* [Task to carry out]:
Rewrite the records below, replacing every "screenshot" with "screen capture" and leaving everything else unchanged. Leave the pictures out of your answer.

※ ※ ※

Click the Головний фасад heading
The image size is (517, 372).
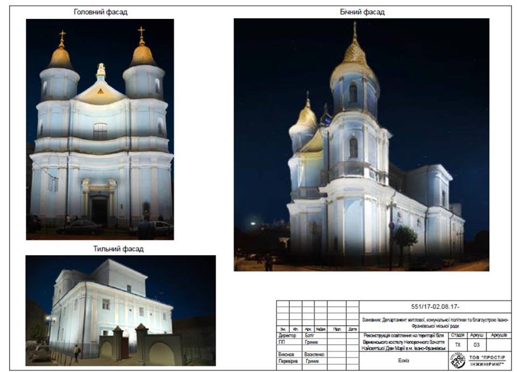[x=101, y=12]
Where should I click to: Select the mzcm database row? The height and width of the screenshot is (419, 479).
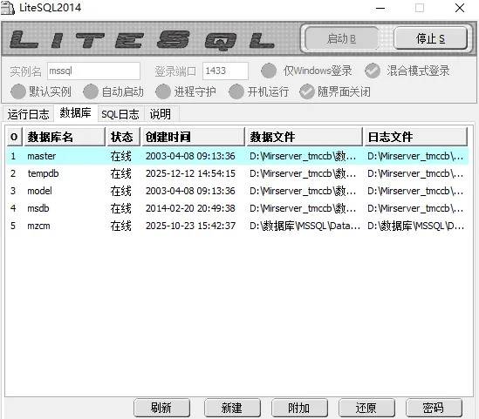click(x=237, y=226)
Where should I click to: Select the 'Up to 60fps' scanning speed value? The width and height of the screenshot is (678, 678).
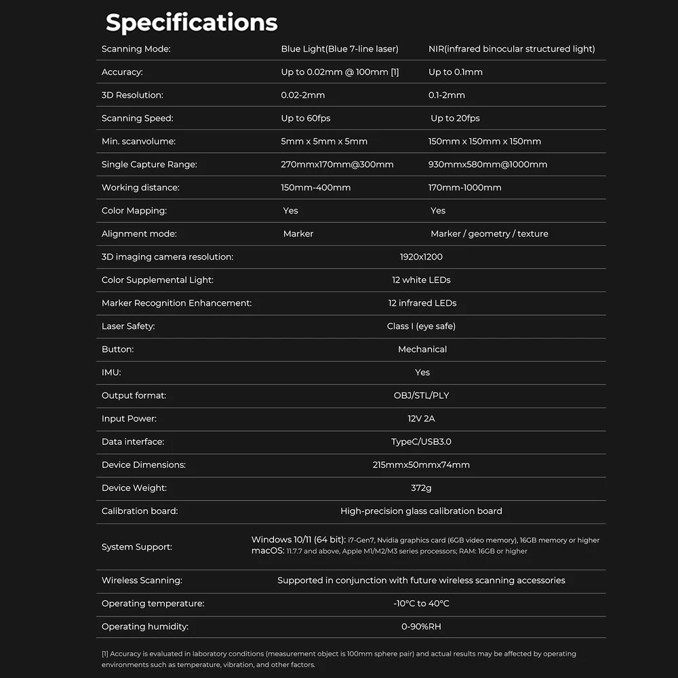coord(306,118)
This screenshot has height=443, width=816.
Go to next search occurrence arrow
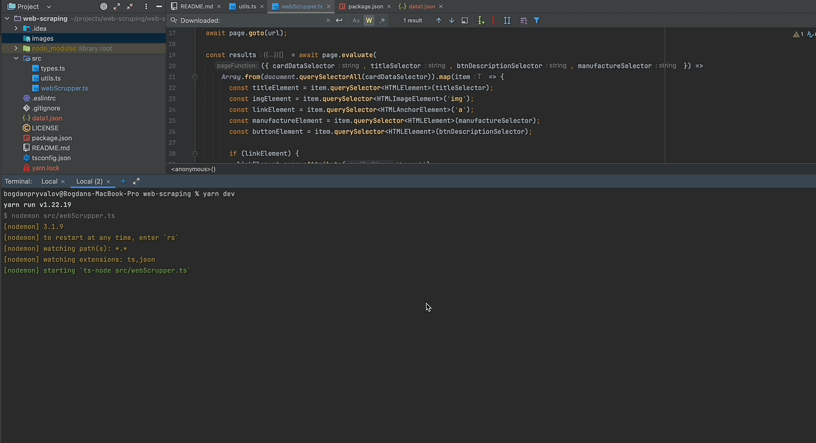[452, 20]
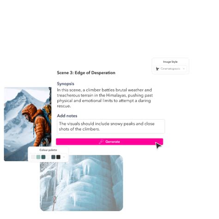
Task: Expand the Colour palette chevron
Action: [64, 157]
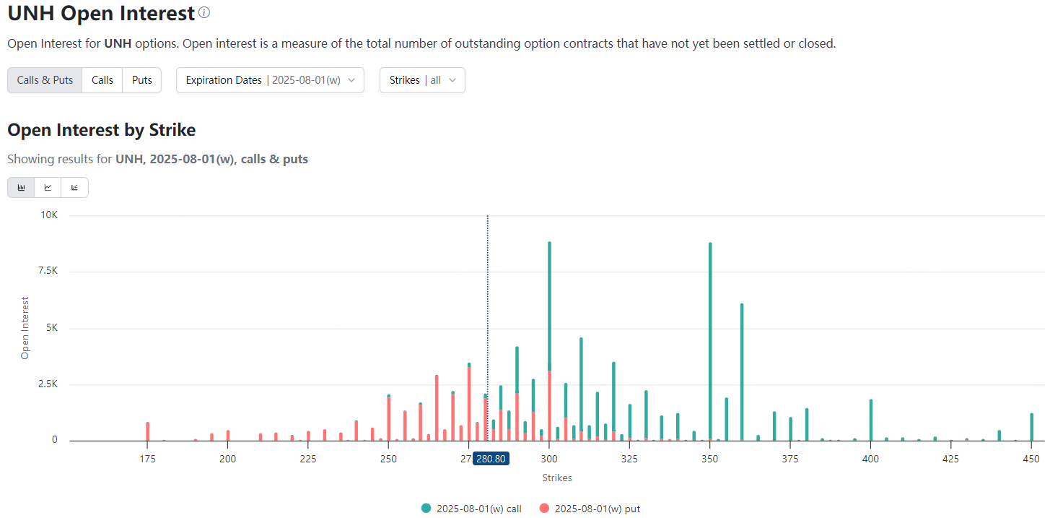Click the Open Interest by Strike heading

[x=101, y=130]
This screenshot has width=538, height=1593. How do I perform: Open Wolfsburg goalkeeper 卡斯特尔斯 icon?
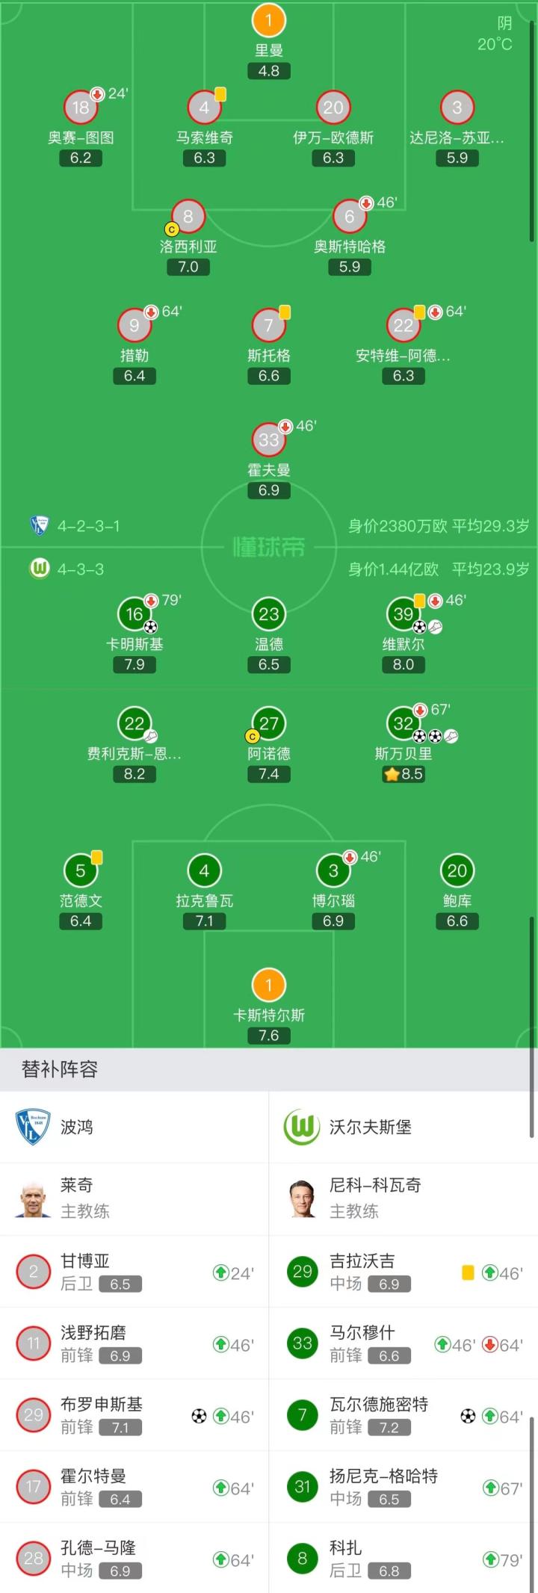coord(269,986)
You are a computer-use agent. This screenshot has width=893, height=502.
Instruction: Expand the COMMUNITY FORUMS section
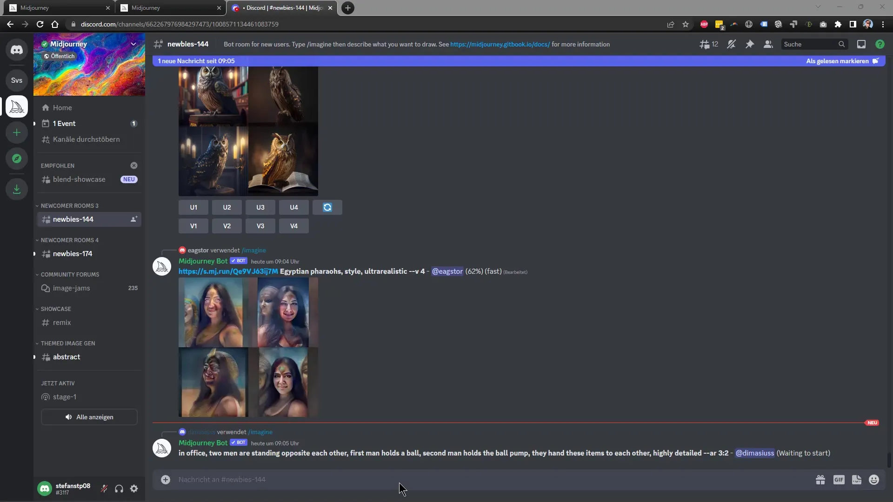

※ ※ ※

* [Reply]:
Click the Головний фасад heading
The image size is (517, 372).
[x=101, y=12]
Where should I click to: Select the mzcm database row? The height and width of the screen capture is (419, 479).
click(x=237, y=226)
Where should I click to: Select the 'Up to 60fps' scanning speed value? The width and height of the screen capture is (678, 678).
coord(306,118)
This screen capture has height=443, width=816.
Go to next search occurrence arrow
[452, 20]
Task: Expand the Colour palette chevron
Action: [64, 157]
Click the Open Interest by Strike heading

[x=101, y=130]
This screen capture has width=538, height=1593. How do I perform: Open Wolfsburg goalkeeper 卡斯特尔斯 icon?
coord(269,986)
You are a computer-use agent. This screen capture has width=893, height=502.
Instruction: Expand the COMMUNITY FORUMS section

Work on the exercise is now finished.